Counselors can support students before and after the break to help ensure there is a place for them to share their feelings and ask for help. They can provide information to help students and families access resources. And, they can work with the school staff so that the entire team of educators at a school understand these complicated dynamics and know how to best support students and families.

Check In with Students & Help Teachers Understand 

Counselors might be aware of students and families who need additional support heading into the winter break. They can take time to check in with these students to see how they are doing. They can look for ways to connect with them to fortify channels of communication. They can initiate conversations to help identify potential challenges or needs during the time away from school. Or, they can simply share words of encouragement and validation so the students know that they are seen, valued, and have someone at school who cares about them.   

Counselors might also take time to remind teachers to be sensitive when talking about winter break and help educate them about how these feelings of anxiety might manifest in the classroom, hallways, or on sports fields. For some students, anxiety creates headaches, stomachaches, fatigue, or has other physical symptoms. For others, anxiety can lead to increased irritability and changes to behavior. For some, anxiety can look like perfectionism, and, for others, it can look like refusal to do work. When educators are reminded to look at changes to students’ feelings and behaviors through the lens of anxiety and overall mental health, it can help them to more quickly identify the root cause of the issue and productively find ways to offer help and support. Counselors might also remind teachers that, given the differences in dynamics at home, homework might be particularly challenging over the break and add unnecessary stress. 

Curate a List of Local Resources for Students, Families, and Teachers

Many communities have myriad resources for support, especially during the winter holiday season. Counselors can put together a list of these local resources and include contact information so that students and families know who they can reach out to for assistance depending upon their needs. This list of resources might include local mental health services, food pantry locations, meal distribution schedules, library hours, and other community support organizations. They might also include reminders to students that the holidays can be hard and challenging and that many families face struggles during this time so that students experiencing these difficulties do not feel isolated or ashamed. 

This list of resources can also be shared with teachers as well as school and district office staff who may encounter students and families in need of additional support. They can be posted online or shared in district messaging, including on social media and emails. They can also be posted on the home page of a learning management system or other district websites. Not all students or families know when or if they will need help, so making the information widely accessible is the best way to ensure that everyone can access the support they need. 

Prepare for a Soft Landing Upon Return

For many students, the transition back to school after a long break can be particularly hard. Even if they are happy to be back, for some, the contrast between a lack of structure at home and the routines at school can feel jarring. Many will need a cushion as they re-acclimate to this structure and the expectations of school and process difficult experiences from home. 
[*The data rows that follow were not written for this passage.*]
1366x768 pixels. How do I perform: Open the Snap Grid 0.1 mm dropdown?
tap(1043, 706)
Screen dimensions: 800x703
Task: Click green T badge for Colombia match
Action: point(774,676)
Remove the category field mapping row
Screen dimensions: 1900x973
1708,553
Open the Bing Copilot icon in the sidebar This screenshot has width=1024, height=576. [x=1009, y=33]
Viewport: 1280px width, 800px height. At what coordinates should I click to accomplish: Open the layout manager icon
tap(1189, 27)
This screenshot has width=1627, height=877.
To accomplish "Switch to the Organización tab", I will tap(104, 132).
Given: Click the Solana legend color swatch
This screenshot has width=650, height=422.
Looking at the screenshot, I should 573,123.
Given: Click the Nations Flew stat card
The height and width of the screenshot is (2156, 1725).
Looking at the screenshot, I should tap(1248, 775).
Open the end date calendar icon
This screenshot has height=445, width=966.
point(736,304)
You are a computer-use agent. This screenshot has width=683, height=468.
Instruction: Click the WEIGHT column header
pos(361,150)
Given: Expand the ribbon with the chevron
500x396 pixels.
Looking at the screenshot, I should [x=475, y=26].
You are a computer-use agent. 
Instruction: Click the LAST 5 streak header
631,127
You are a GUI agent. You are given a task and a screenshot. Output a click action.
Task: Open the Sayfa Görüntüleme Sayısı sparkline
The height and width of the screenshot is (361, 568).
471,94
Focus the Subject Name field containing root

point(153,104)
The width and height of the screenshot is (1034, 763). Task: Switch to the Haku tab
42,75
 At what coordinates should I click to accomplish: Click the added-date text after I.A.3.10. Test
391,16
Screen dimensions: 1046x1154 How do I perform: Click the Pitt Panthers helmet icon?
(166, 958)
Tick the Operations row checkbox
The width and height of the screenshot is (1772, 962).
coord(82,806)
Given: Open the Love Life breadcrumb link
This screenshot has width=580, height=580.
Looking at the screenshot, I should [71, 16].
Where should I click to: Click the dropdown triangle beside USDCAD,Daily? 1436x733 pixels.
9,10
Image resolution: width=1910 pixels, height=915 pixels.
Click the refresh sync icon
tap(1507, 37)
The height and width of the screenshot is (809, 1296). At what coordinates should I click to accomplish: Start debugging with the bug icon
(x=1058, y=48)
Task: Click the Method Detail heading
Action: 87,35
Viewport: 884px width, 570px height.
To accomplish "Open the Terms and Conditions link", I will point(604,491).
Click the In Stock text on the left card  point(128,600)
Counselors and educators can help by taking time to re-establish both routines and relationships. On an individual level, they can check in with students who may have had a rough time away. At a classroom or school level, it may be helpful to take time for team-building activities or ice-breaker questions to help reconnect students to educators and one another as often happens at the beginning of the school year. Many students–even in high school–will require reminders about expectations and requirements. Ensuring that the return to school feels like a gentle on-ramp sets students up for success for the semester to come.